• **What is expected**:
What appears from the first line of the records below through the line containing "Rámeček na SPZ (34, 2457)" must be reproduced verbatim.

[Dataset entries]
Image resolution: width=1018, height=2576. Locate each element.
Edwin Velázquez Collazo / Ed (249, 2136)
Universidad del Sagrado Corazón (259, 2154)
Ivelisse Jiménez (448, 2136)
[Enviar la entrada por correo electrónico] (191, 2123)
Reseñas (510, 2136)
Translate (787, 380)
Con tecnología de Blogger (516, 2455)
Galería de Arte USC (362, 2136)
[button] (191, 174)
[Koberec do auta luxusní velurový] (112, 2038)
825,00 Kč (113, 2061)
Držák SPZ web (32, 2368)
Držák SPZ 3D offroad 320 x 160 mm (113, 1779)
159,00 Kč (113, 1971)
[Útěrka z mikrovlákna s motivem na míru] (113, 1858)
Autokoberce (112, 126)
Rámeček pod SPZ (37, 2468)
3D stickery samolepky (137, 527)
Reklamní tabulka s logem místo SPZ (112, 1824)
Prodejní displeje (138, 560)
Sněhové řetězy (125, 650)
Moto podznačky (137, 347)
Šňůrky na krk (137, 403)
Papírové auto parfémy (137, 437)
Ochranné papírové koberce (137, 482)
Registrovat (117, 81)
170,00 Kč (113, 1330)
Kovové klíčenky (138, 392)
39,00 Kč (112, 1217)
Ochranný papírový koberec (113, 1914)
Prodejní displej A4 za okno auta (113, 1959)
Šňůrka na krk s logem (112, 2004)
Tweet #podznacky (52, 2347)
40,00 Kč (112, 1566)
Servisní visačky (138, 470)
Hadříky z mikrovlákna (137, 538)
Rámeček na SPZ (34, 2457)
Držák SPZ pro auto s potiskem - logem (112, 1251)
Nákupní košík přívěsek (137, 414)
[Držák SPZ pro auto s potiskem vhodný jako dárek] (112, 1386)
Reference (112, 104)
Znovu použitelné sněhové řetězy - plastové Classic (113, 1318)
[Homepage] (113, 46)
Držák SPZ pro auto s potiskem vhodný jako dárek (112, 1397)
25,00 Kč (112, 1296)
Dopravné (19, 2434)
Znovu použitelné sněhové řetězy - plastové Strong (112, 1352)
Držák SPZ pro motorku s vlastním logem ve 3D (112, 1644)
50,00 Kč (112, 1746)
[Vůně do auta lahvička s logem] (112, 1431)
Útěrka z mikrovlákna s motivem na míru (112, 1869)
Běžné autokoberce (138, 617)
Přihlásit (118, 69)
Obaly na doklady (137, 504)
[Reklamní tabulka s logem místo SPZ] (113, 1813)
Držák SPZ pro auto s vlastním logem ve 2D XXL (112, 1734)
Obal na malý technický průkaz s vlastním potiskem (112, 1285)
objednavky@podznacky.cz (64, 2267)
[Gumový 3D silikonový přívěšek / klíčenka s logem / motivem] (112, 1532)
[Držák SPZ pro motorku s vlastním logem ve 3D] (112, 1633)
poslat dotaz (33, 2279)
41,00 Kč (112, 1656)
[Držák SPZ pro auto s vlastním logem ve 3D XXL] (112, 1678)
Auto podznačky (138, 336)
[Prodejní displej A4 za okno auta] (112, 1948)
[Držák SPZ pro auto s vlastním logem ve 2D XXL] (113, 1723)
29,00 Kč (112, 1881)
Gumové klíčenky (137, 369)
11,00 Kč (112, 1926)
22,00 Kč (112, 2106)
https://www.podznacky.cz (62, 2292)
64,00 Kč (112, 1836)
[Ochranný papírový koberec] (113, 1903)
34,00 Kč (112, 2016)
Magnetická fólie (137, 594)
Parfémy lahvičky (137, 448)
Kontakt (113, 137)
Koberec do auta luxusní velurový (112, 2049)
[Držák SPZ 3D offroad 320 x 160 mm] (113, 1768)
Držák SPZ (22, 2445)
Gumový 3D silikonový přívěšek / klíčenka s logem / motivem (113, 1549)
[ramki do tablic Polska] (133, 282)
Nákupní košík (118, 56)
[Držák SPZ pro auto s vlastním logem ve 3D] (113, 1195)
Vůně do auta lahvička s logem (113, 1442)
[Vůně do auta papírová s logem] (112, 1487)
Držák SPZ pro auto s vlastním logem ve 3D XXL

• **Output**:
Image resolution: width=1018, height=2576. Locate each element.
Edwin Velázquez Collazo / Ed (249, 2136)
Universidad del Sagrado Corazón (259, 2154)
Ivelisse Jiménez (448, 2136)
[Enviar la entrada por correo electrónico] (191, 2123)
Reseñas (510, 2136)
Translate (787, 380)
Con tecnología de Blogger (516, 2455)
Galería de Arte USC (362, 2136)
[button] (191, 174)
[Koberec do auta luxusní velurový] (112, 2038)
825,00 Kč (113, 2061)
Držák SPZ web (32, 2368)
Držák SPZ 3D offroad 320 x 160 mm (113, 1779)
159,00 Kč (113, 1971)
[Útěrka z mikrovlákna s motivem na míru] (113, 1858)
Autokoberce (112, 126)
Rámeček pod SPZ (37, 2468)
3D stickery samolepky (137, 527)
Reklamní tabulka s logem místo SPZ (112, 1824)
Prodejní displeje (138, 560)
Sněhové řetězy (125, 650)
Moto podznačky (137, 347)
Šňůrky na krk (137, 403)
Papírové auto parfémy (137, 437)
Ochranné papírové koberce (137, 482)
Registrovat (117, 81)
170,00 Kč (113, 1330)
Kovové klíčenky (138, 392)
39,00 Kč (112, 1217)
Ochranný papírový koberec (113, 1914)
Prodejní displej A4 za okno auta (113, 1959)
Šňůrka na krk s logem (112, 2004)
Tweet #podznacky (52, 2347)
40,00 Kč (112, 1566)
Servisní visačky (138, 470)
Hadříky z mikrovlákna (137, 538)
Rámeček na SPZ (34, 2457)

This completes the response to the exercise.